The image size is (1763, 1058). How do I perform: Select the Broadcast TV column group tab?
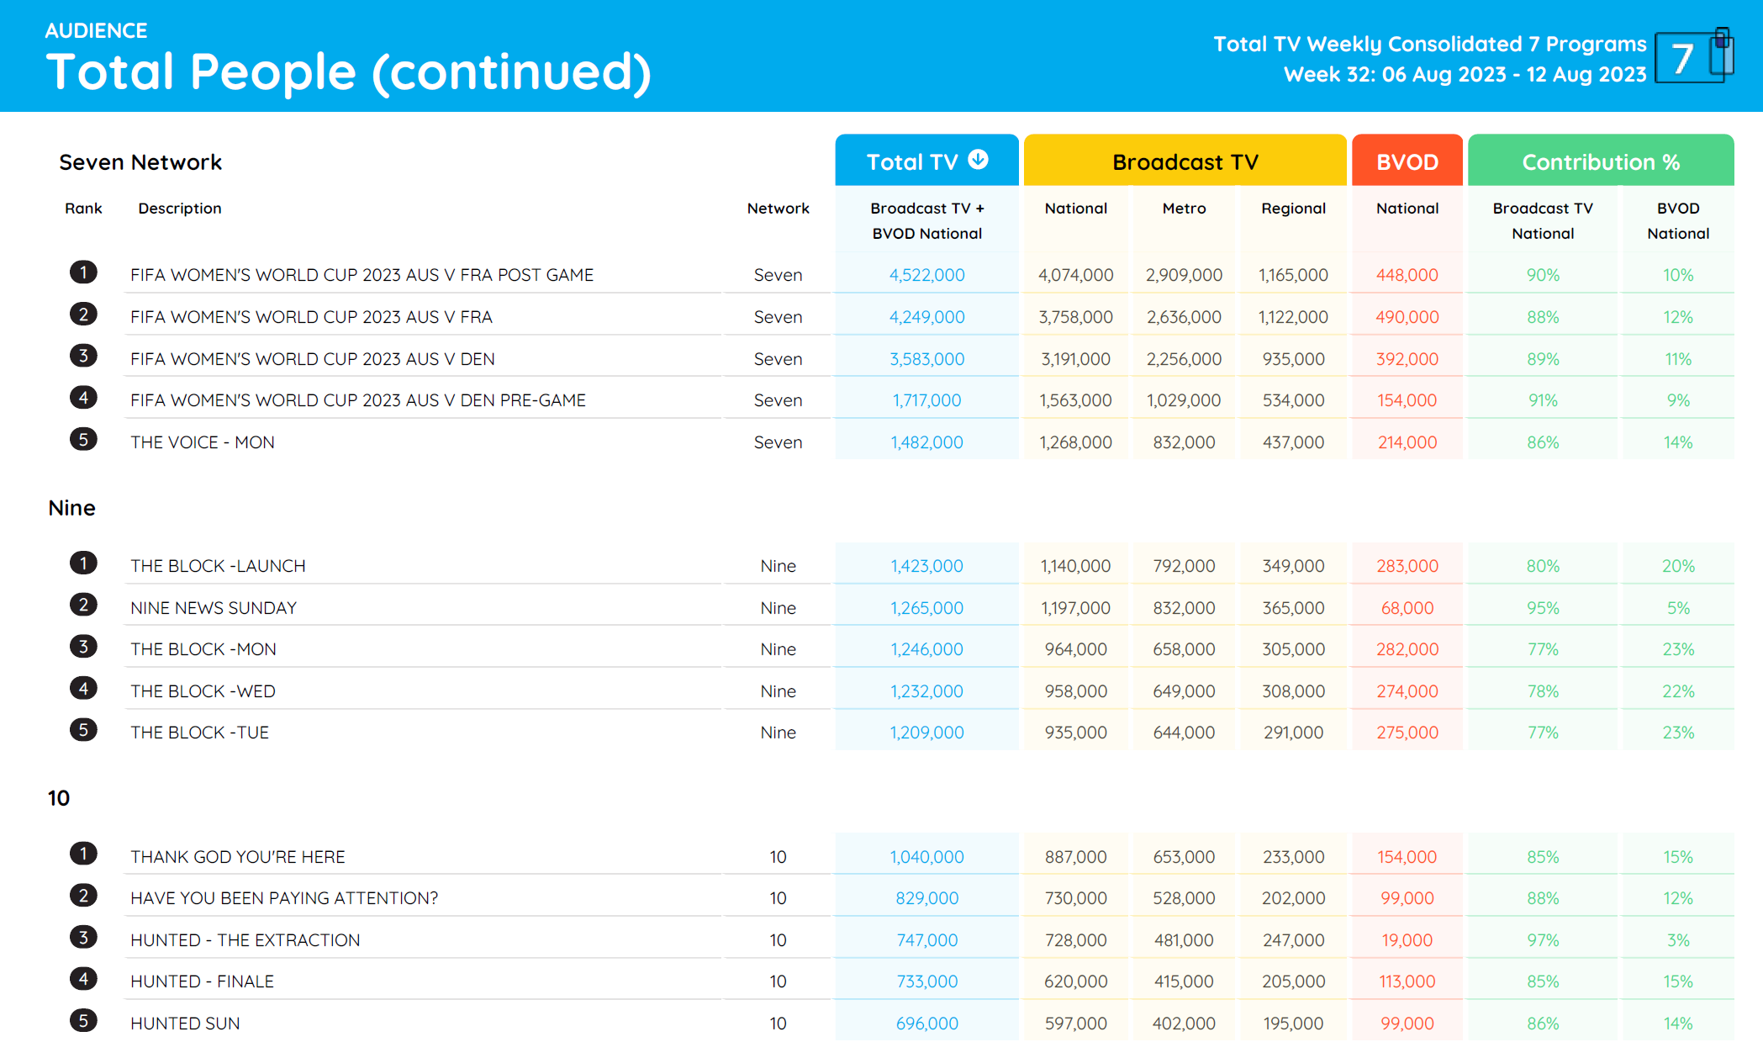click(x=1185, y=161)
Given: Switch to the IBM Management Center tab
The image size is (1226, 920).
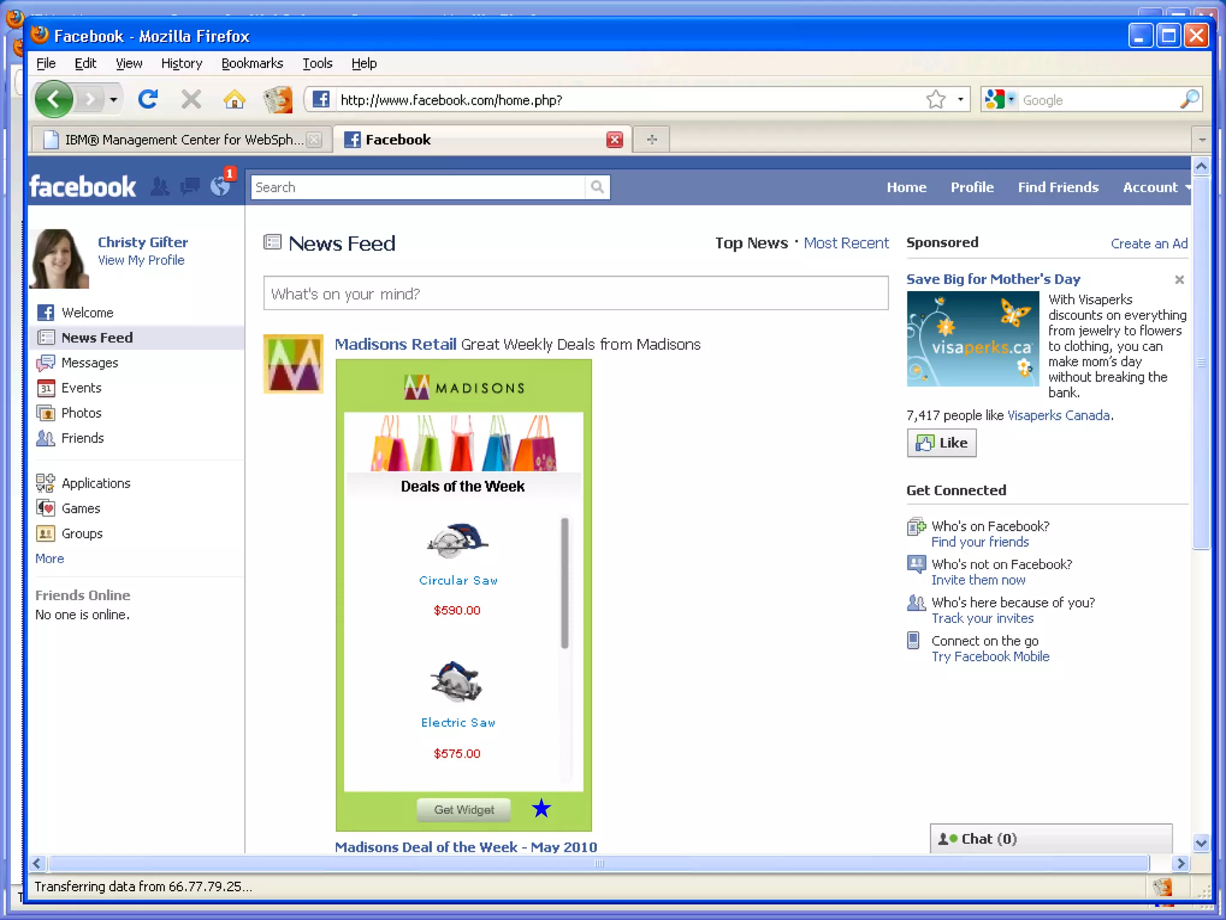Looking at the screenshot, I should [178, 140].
..............................
#### [How to complete this task]
Print the material above once more, exactly. No pictures belong in it.

#### [Solution to this problem]
The image size is (1763, 1058). How do I perform: Select the Broadcast TV column group tab?
click(x=1185, y=161)
Given: Switch to the IBM Management Center tab
The image size is (1226, 920).
Looking at the screenshot, I should [178, 140].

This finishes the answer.